**To do**. The records are to be copied exactly and in full.

**Data shown**.
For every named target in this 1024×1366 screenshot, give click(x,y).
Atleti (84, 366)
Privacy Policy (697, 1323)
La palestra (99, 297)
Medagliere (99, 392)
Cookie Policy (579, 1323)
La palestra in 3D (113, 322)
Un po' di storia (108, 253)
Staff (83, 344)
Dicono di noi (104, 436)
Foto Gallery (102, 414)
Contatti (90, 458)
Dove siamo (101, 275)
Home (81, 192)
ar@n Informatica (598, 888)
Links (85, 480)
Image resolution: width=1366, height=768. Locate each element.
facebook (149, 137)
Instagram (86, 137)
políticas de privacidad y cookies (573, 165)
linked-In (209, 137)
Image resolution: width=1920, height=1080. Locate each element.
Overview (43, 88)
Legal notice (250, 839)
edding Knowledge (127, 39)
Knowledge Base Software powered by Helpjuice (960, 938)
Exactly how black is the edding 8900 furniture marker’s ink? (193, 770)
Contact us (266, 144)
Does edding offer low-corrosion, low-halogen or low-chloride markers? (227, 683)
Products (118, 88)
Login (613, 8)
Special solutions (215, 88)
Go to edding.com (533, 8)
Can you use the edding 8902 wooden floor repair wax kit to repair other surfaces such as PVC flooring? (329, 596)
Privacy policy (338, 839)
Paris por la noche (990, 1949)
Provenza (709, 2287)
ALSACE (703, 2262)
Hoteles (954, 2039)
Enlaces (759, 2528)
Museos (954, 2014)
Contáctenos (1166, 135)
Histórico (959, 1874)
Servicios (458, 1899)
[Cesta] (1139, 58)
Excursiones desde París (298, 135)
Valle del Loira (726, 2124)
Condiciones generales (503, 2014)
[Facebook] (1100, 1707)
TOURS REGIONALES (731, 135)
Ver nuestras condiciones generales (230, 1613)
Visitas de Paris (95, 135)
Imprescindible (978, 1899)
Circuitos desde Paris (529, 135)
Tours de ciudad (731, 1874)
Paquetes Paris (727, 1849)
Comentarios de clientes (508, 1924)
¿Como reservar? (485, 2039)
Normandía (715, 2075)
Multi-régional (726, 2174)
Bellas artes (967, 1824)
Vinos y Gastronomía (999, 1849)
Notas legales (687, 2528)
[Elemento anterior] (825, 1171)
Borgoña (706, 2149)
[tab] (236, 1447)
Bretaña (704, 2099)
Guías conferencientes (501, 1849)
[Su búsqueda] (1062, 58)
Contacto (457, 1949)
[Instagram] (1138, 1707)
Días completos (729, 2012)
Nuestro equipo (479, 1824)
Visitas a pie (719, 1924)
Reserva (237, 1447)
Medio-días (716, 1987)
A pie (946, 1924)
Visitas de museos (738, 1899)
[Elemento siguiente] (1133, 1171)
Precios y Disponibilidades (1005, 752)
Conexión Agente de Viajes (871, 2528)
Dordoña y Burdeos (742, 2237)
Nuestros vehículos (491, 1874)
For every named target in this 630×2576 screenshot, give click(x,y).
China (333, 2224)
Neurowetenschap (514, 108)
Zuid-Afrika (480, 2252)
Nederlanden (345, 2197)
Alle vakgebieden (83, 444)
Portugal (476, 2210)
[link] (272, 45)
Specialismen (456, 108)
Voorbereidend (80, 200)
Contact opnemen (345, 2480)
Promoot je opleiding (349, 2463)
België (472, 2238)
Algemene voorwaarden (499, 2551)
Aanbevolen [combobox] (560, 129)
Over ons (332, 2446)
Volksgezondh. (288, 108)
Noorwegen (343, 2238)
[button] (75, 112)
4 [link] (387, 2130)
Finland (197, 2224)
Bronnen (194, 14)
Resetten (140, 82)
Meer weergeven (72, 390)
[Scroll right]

**Exercise result**.
For every named target in this 1024×1366 screenshot, give click(x,y).
Atleti (84, 366)
Privacy Policy (697, 1323)
La palestra (99, 297)
Medagliere (99, 392)
Cookie Policy (579, 1323)
La palestra in 3D (113, 322)
Un po' di storia (108, 253)
Staff (83, 344)
Dicono di noi (104, 436)
Foto Gallery (102, 414)
Contatti (90, 458)
Dove siamo (101, 275)
Home (81, 192)
ar@n Informatica (598, 888)
Links (85, 480)
Image resolution: width=1366, height=768. Locate each element.
facebook (149, 137)
Instagram (86, 137)
políticas de privacidad y cookies (573, 165)
linked-In (209, 137)
Image resolution: width=1920, height=1080. Locate each element.
Overview (43, 88)
Legal notice (250, 839)
edding Knowledge (127, 39)
Knowledge Base Software powered by Helpjuice (960, 938)
Exactly how black is the edding 8900 furniture marker’s ink? (193, 770)
Contact us (266, 144)
Does edding offer low-corrosion, low-halogen or low-chloride markers? (227, 683)
Products (118, 88)
Login (613, 8)
Special solutions (215, 88)
Go to edding.com (533, 8)
Can you use the edding 8902 wooden floor repair wax kit to repair other surfaces such as PVC flooring? (329, 596)
Privacy policy (338, 839)
Paris por la noche (990, 1949)
Provenza (709, 2287)
ALSACE (703, 2262)
Hoteles (954, 2039)
Enlaces (759, 2528)
Museos (954, 2014)
Contáctenos (1166, 135)
Histórico (959, 1874)
Servicios (458, 1899)
[Cesta] (1139, 58)
Excursiones desde París (298, 135)
Valle del Loira (726, 2124)
Condiciones generales (503, 2014)
[Facebook] (1100, 1707)
TOURS REGIONALES (731, 135)
Ver nuestras condiciones generales (230, 1613)
Visitas de Paris (95, 135)
Imprescindible (978, 1899)
Circuitos desde Paris (529, 135)
Tours de ciudad (731, 1874)
Paquetes Paris (727, 1849)
Comentarios de clientes (508, 1924)
¿Como reservar? (485, 2039)
Normandía (715, 2075)
Multi-régional (726, 2174)
Bellas artes (967, 1824)
Vinos y Gastronomía (999, 1849)
Notas legales (687, 2528)
[Elemento anterior] (825, 1171)
Borgoña (706, 2149)
[tab] (236, 1447)
Bretaña (704, 2099)
Guías conferencientes (501, 1849)
[Su búsqueda] (1062, 58)
Contacto (457, 1949)
[Instagram] (1138, 1707)
Días completos (729, 2012)
Nuestro equipo (479, 1824)
Visitas a pie (719, 1924)
Reserva (237, 1447)
Medio-días (716, 1987)
A pie (946, 1924)
Visitas de museos (738, 1899)
[Elemento siguiente] (1133, 1171)
Precios y Disponibilidades (1005, 752)
Conexión Agente de Viajes (871, 2528)
Dordoña y Burdeos (742, 2237)
Nuestros vehículos (491, 1874)
For every named target in this 630×2576 screenshot, give click(x,y).
China (333, 2224)
Neurowetenschap (514, 108)
Zuid-Afrika (480, 2252)
Nederlanden (345, 2197)
Alle vakgebieden (83, 444)
Portugal (476, 2210)
[link] (272, 45)
Specialismen (456, 108)
Voorbereidend (80, 200)
Contact opnemen (345, 2480)
Promoot je opleiding (349, 2463)
België (472, 2238)
Algemene voorwaarden (499, 2551)
Aanbevolen [combobox] (560, 129)
Over ons (332, 2446)
Volksgezondh. (288, 108)
Noorwegen (343, 2238)
[button] (75, 112)
4 [link] (387, 2130)
Finland (197, 2224)
Bronnen (194, 14)
Resetten (140, 82)
Meer weergeven (72, 390)
[Scroll right]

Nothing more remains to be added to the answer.